*Work to be completed*. Whatever lies between the line that holds "The image size" and the final line of the records below, both included, should be repeated exactly; leave out the pictures and add nothing.

_ _ _

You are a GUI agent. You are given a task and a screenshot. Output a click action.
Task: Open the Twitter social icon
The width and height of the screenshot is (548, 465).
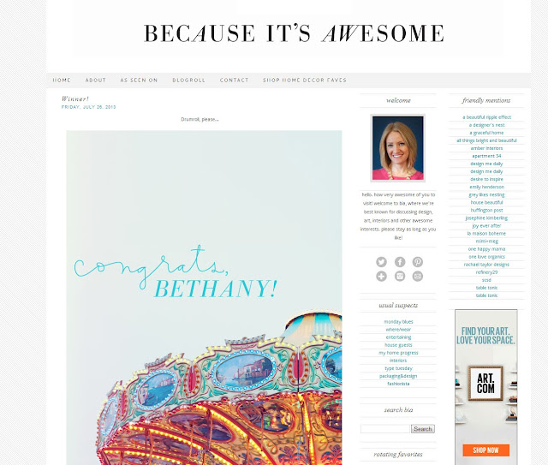coord(381,262)
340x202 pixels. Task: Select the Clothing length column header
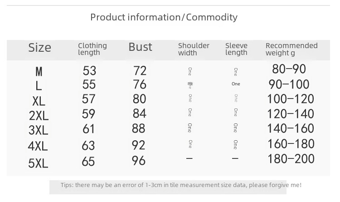coord(92,49)
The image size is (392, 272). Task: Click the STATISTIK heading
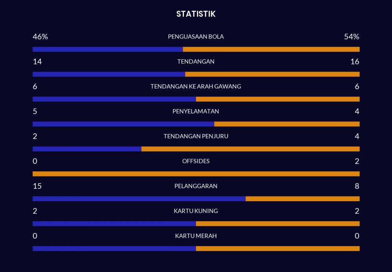tap(196, 14)
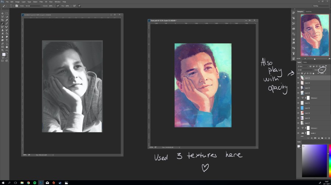Pick the Eraser tool
Screen dimensions: 331x185
tap(3, 33)
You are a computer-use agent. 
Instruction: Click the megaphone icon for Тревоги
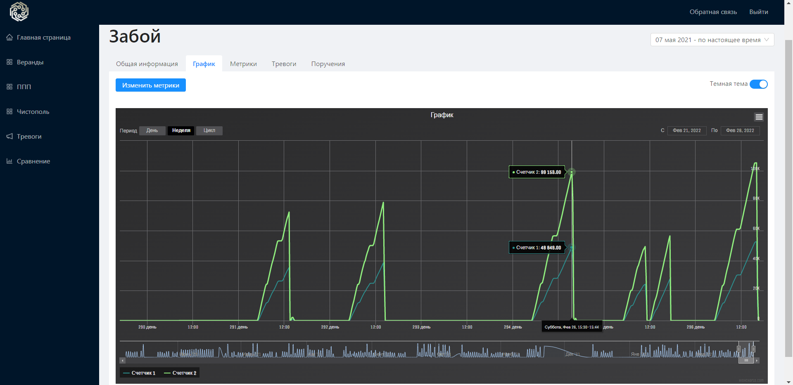(9, 137)
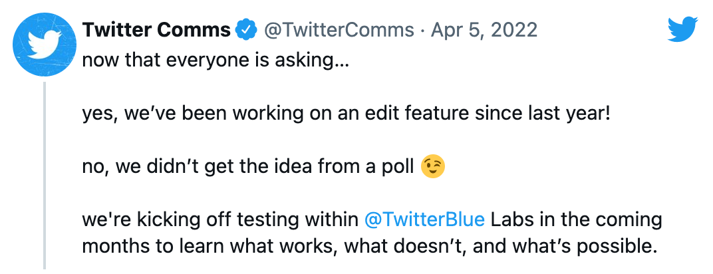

_ _ _

*Task answer*.
The image size is (392, 272). Task: Click the STATISTIK heading
tap(196, 14)
Pick the Eraser tool
Screen dimensions: 331x185
tap(3, 33)
You are a computer-use agent. 
Instruction: Click the megaphone icon for Тревоги
(9, 137)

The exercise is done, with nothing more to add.